Por su parte, la concepción ampliada de la violencia reconoce un conjunto más amplio de actos que implican ejercicios intencionales de poder contra individuos o colectivos, que no se expresan solamente en daños físicos, pero que reproducen relaciones sistemáticas de desigualdad, exclusión, subordinación u otras formas sutiles de victimización y coerción (Crettiez, 2009; Gros, 2006; Kaldor, 2001).
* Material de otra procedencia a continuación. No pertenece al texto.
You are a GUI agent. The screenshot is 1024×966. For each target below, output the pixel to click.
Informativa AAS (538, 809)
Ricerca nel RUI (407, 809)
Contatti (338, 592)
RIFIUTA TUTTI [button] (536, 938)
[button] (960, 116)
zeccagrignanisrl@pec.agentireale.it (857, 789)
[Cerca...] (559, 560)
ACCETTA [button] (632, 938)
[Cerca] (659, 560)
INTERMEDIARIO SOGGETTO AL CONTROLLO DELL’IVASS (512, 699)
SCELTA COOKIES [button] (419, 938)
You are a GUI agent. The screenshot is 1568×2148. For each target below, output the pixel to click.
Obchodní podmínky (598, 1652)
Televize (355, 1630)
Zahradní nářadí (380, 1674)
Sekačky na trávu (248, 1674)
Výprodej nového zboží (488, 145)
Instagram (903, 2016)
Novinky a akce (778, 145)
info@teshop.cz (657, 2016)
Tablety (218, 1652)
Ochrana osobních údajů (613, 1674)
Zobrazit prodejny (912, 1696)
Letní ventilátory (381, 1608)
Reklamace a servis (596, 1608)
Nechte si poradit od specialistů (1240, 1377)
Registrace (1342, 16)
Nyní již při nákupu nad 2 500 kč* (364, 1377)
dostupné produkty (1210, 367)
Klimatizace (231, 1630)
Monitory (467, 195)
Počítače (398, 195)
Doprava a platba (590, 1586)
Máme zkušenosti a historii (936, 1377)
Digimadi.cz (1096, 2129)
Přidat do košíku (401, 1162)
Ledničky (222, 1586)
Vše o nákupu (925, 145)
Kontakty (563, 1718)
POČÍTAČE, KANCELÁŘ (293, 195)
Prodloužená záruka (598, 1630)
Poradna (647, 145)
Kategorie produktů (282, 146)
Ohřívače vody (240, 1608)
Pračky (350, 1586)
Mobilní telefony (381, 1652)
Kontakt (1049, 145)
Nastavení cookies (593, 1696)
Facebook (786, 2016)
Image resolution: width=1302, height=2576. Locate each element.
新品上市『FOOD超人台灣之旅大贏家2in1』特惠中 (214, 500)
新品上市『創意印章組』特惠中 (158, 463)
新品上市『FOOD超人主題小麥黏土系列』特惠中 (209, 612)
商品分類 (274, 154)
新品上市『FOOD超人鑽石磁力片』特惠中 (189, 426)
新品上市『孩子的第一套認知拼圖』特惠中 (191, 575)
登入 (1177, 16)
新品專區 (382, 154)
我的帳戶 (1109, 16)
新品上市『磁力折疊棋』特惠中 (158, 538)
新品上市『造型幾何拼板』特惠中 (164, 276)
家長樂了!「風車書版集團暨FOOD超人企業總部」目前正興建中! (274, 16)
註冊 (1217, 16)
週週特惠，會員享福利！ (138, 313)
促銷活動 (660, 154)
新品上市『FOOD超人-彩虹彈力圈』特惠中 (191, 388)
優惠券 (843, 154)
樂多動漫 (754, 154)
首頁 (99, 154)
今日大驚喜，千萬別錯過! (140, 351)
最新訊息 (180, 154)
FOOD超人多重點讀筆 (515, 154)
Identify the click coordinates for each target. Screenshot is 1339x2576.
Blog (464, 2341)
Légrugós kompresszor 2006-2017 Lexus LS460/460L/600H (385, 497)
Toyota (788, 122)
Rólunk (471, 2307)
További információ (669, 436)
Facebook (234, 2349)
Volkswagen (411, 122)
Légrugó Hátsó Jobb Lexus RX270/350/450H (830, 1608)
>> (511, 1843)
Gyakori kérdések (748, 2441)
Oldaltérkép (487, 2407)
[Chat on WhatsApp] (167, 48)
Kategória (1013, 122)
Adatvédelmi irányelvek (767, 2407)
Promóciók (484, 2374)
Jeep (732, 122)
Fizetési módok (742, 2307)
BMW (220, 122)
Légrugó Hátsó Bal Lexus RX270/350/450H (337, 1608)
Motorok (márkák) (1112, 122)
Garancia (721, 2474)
Desde esta perspectiva es posible hablar de violencia política (Rouquié, 1989; Schmitt, 2014; Tilly, 2008), violencia estructural (Fanon, 1973; Galtung, 1998), violencia totalitaria (Arendt, 1967, 2006), violencia simbólica (Bourdieu y Passeron, 2001; Zizek, 1999, 2009), violencia cultural (Galtung, 2009; Zizek, 2009) e, incluso, violencia legal (Benjamin, 1995).
Tipología de la violencia
En segundo término, existen diferentes formas de clasificar la violencia y, dependiendo de los propósitos analíticos, es posible proponer diferentes esquemas explicativos (Bernstein, 2015: 260). En este marco se presenta una propuesta de clasificación de la violencia que enfatiza en la concepción restringida, a partir de cuatro criterios: a) los actores de la violencia; b) los motivos de la violencia; c) el grado de organización de la violencia, y d) los escenarios de la violencia.
Esta clasificación, si bien limitada, permite identificar las características sustantivas de la violencia criminal organizada, responsable del mayor número de homicidios dolosos en Latinoamérica.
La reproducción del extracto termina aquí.